Update the post about Iraq and North Korea, starting with "Tuesday, July 01, 2003" and going on through "not retrieved since.", with "garden" changed to "backyard".

[EXCERPT PROVIDED — start]

Tuesday, July 01, 2003

Dubya's crew is still trying to argue that we needed to go to war, like, immediately in order to keep Saddam from getting weapons of mass destruction. As evidence for which, their latest offering is centrifuge plans and parts buried in a garden more than a decade ago, and not retrieved since.

That justified immediate war.

Meanwhile, the news from North Korea is... in flux. About six months ago, when the North Koreans blew the dust off their plutonium reprocessing plant, the word on the street was that if nothing changed, they'd have enough weapons-grade goop for six to ten warheads in about six months. Sure enough, a few days ago, the Yomiuri Shimbun had an interview with one of Clinton's Korea hands, who had done the math and stated authoritatively that they've got the glop... well, pretty much now. But, he said, things could be worse; at least, they didn't have the technology to make warheads small enough to fit on their missiles.

Or so he claimed. But this was a Clinton hand. Might he be ill-informed? Out of the loop?

[EXCERPT PROVIDED — finish]
[EXTRACTED MATERIAL — start]

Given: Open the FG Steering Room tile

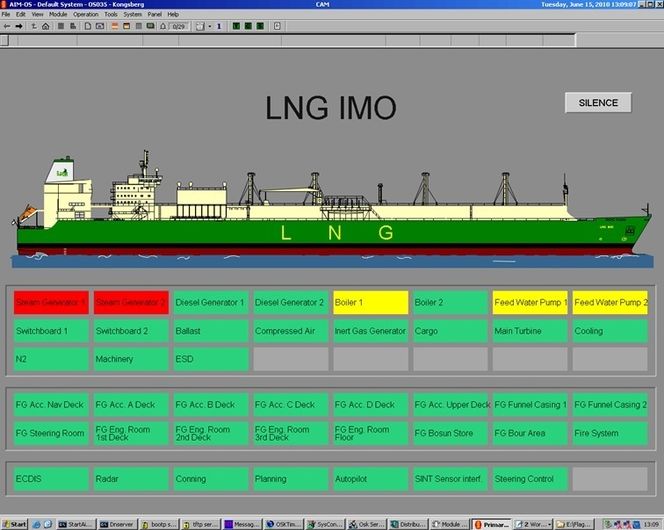Looking at the screenshot, I should (x=50, y=433).
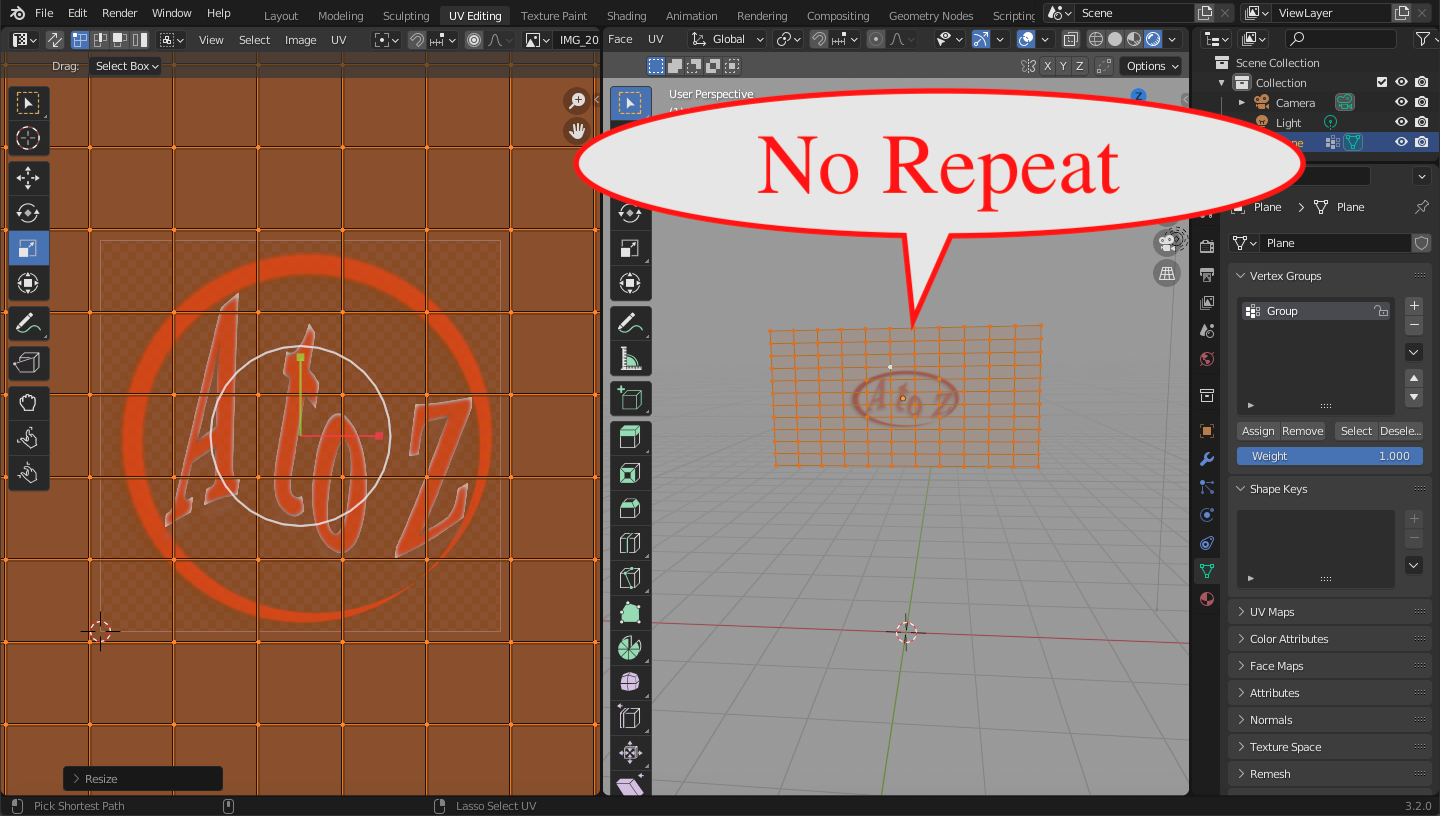Expand the UV Maps panel
Viewport: 1440px width, 816px height.
[1271, 612]
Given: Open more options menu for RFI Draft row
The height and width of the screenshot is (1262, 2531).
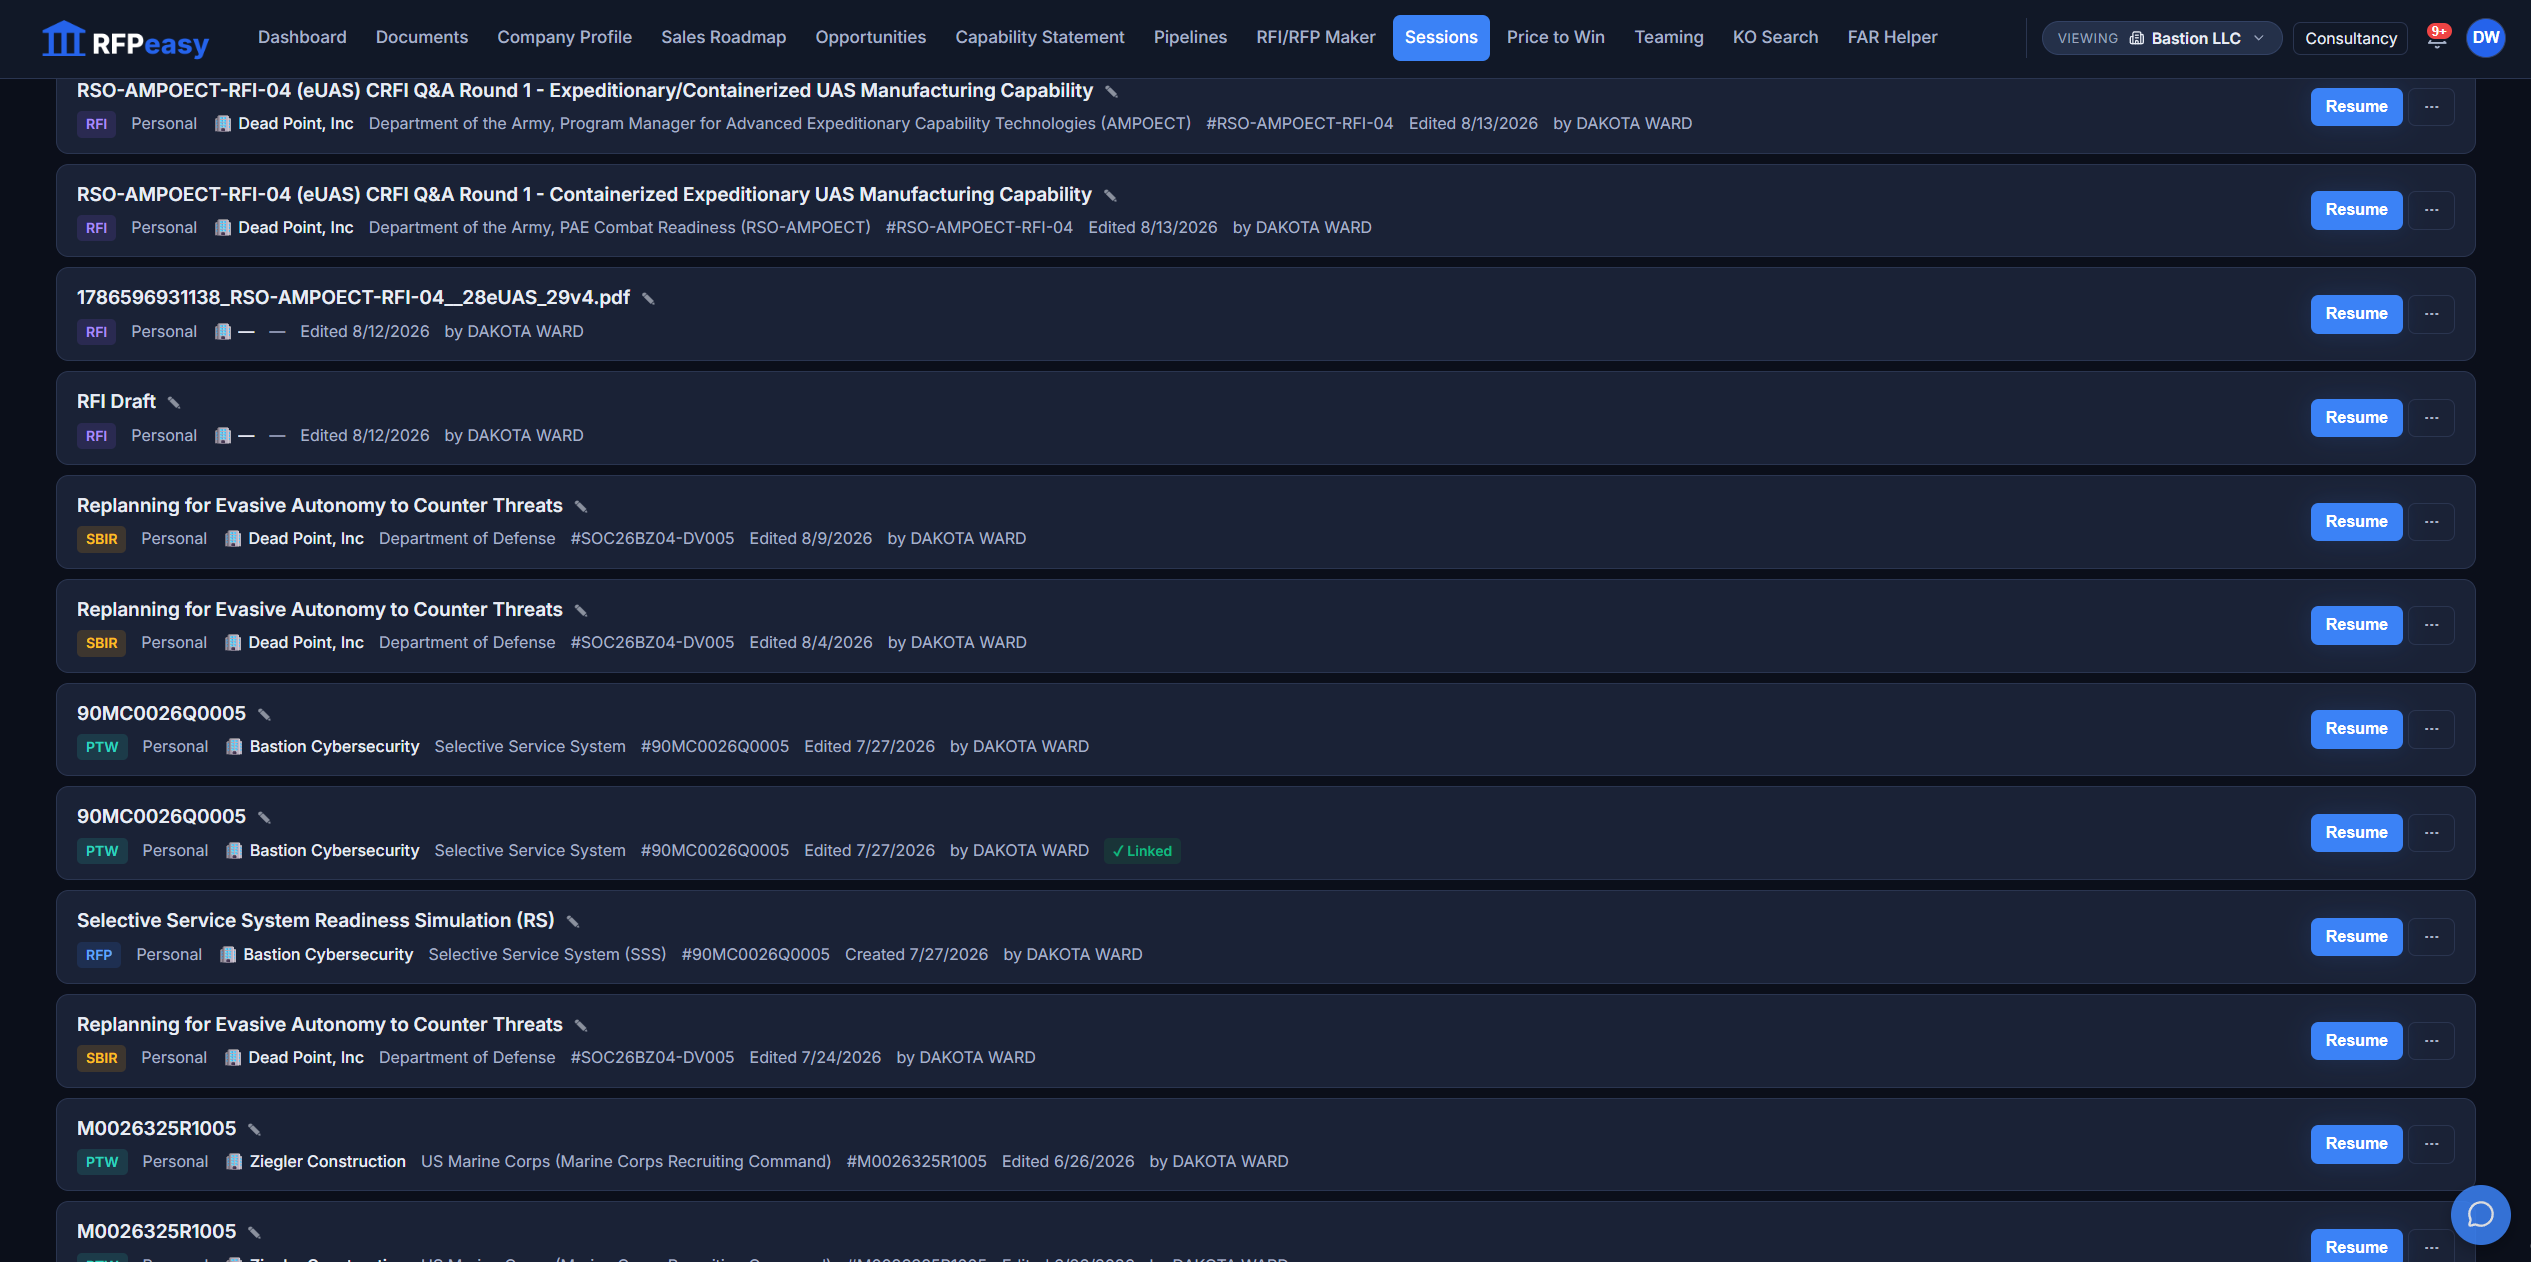Looking at the screenshot, I should (x=2431, y=418).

[EXTRACTED MATERIAL — finish]

- **SOLUTION FOR THIS TASK**
Tuesday, July 01, 2003

Dubya's crew is still trying to argue that we needed to go to war, like, immediately in order to keep Saddam from getting weapons of mass destruction. As evidence for which, their latest offering is centrifuge plans and parts buried in a backyard more than a decade ago, and not retrieved since.